I'm not sure this can be fixed within Porter Stemmer, actually, but I thought I'd report it anyway.

The problem is happening within functions such as node_search( $op = 'search'), which call the core function search_excerpt() to find the excerpt of the content to display. It doesn't look like there is any easy hook-based way to modify that function, but maybe the Porter Stemmer module could supply a replacement function of some sort? Not sure what the right approach would be...

CommentFileSizeAuthor
#9 accessory-match.png24.68 KBcpliakas
Support from Acquia helps fund testing for Drupal Acquia logo

Comments

jhodgdon’s picture

I have filed a related issue against the core Search module -- I think that would need to be fixed before a stemmer module could do anything to fix it. See #493270: search_excerpt() doesn't work well with stemming

malc_b’s picture

I've added a comment to the above with a fix, see http://drupal.org/node/493270#comment-1714308

jhodgdon’s picture

greggles’s picture

Status: Active » Closed (duplicate)

Ok, then this can be a duplicate. Thanks, all.

jhodgdon’s picture

If you think this issue is important, please visit #493270: search_excerpt() doesn't work well with stemming and leave a comment. Otherwise, it is possible that no one will think it is important to get into Drupal 7 (much less Drupal 6). The code freeze for Drupal 7 is coming up on September 1st.

jhodgdon’s picture

Status: Closed (duplicate) » Postponed

I'm going to reopen this issue, because if the core Search issue is fixed so that the search_excerpt() function has a new hook in it, we'll also need to modify Porter Stemmer accordingly. And because others are almost certainly having the same problem, so having an open issue they can see immediately in the issue list will help them find it.

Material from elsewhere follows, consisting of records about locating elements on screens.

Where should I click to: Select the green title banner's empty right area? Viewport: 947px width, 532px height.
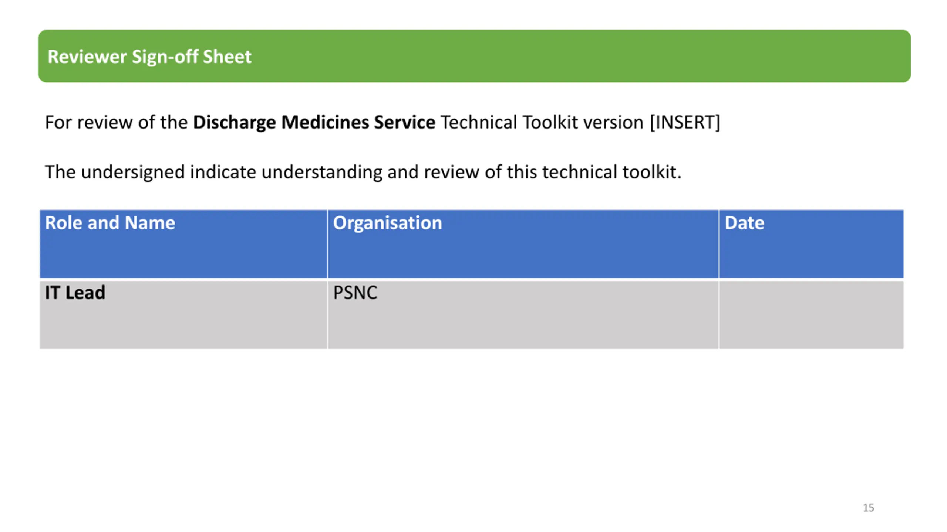click(581, 56)
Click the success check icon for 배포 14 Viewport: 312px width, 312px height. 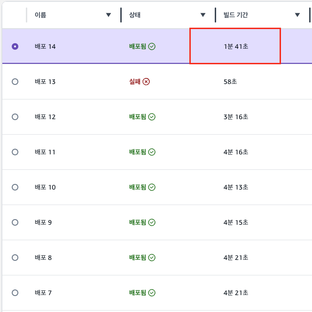[152, 46]
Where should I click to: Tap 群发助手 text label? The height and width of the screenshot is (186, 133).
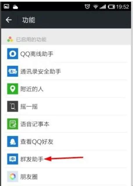32,159
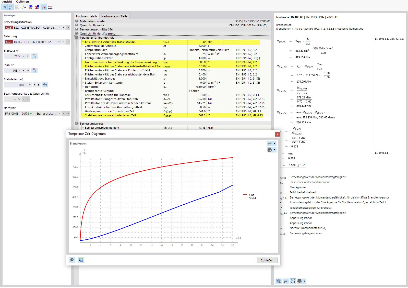Screen dimensions: 408x288
Task: Open the Belastung load combination dropdown
Action: coord(59,42)
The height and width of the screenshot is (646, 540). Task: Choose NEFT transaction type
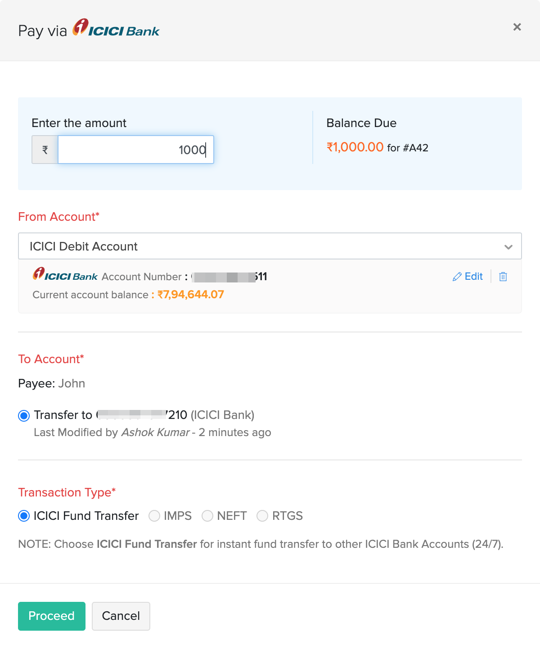point(207,516)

But I'll mark this issue "postponed" because we can't really do anything until there is action on that core Search issue.

cpliakas’s picture

Just a note, highlighting does work when using this module with the 2.0 version of Search Lucene API.

jhodgdon’s picture

The Lucene project has its own search excerpt function, and doesn't use the core search_excerpt() function.

It looks to me as though the main difference is that search_excerpt() is looking for the keywords as complete words, where luceneapi_excerpt() looks for the keyword as a substring anywhere in the word. So this will *usually* find stem output of Porter Stemmer, but it might not in every case, because sometimes the stems from Porter Stemmer may not actually be substrings of the word that in the text.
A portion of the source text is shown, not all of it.